§ **What needs to be done**
Can you transcribe every record below exactly as it appears?

+++ Records for this task +++

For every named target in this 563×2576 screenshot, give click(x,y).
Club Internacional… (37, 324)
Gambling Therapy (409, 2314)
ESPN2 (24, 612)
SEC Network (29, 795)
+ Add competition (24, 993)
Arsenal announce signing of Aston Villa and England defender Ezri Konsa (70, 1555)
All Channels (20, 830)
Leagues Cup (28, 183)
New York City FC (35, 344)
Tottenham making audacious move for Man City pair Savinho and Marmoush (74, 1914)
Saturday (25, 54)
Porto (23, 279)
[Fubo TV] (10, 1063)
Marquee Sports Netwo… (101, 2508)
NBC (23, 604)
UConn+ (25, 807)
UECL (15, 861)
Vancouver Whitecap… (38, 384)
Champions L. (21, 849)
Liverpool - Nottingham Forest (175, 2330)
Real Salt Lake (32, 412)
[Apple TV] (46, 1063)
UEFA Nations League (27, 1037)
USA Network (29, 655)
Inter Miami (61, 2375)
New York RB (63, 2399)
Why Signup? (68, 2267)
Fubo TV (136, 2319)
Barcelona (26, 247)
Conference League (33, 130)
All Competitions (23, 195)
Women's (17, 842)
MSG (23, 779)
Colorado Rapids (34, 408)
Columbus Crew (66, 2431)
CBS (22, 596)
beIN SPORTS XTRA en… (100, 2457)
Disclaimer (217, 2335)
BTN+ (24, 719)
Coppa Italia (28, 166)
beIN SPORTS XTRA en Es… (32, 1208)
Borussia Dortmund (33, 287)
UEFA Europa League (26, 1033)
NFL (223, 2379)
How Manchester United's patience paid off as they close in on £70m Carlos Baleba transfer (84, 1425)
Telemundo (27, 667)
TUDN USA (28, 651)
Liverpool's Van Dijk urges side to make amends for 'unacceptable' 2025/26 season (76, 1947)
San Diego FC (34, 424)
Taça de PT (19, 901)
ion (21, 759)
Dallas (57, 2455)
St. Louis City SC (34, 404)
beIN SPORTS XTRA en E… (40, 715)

+++

§ **Exercise result**
For every named target in this 563×2576 screenshot, give click(x,y).
Club Internacional… (37, 324)
Gambling Therapy (409, 2314)
ESPN2 (24, 612)
SEC Network (29, 795)
+ Add competition (24, 993)
Arsenal announce signing of Aston Villa and England defender Ezri Konsa (70, 1555)
All Channels (20, 830)
Leagues Cup (28, 183)
New York City FC (35, 344)
Tottenham making audacious move for Man City pair Savinho and Marmoush (74, 1914)
Saturday (25, 54)
Porto (23, 279)
[Fubo TV] (10, 1063)
Marquee Sports Netwo… (101, 2508)
NBC (23, 604)
UConn+ (25, 807)
UECL (15, 861)
Vancouver Whitecap… (38, 384)
Champions L. (21, 849)
Liverpool - Nottingham Forest (175, 2330)
Real Salt Lake (32, 412)
[Apple TV] (46, 1063)
UEFA Nations League (27, 1037)
USA Network (29, 655)
Inter Miami (61, 2375)
New York RB (63, 2399)
Why Signup? (68, 2267)
Fubo TV (136, 2319)
Barcelona (26, 247)
Conference League (33, 130)
All Competitions (23, 195)
Women's (17, 842)
MSG (23, 779)
Colorado Rapids (34, 408)
Columbus Crew (66, 2431)
CBS (22, 596)
beIN SPORTS XTRA en… (100, 2457)
Disclaimer (217, 2335)
BTN+ (24, 719)
Coppa Italia (28, 166)
beIN SPORTS XTRA en Es… (32, 1208)
Borussia Dortmund (33, 287)
UEFA Europa League (26, 1033)
NFL (223, 2379)
How Manchester United's patience paid off as they close in on £70m Carlos Baleba transfer (84, 1425)
Telemundo (27, 667)
TUDN USA (28, 651)
Liverpool's Van Dijk urges side to make amends for 'unacceptable' 2025/26 season (76, 1947)
San Diego FC (34, 424)
Taça de PT (19, 901)
ion (21, 759)
Dallas (57, 2455)
St. Louis City SC (34, 404)
beIN SPORTS XTRA en E… (40, 715)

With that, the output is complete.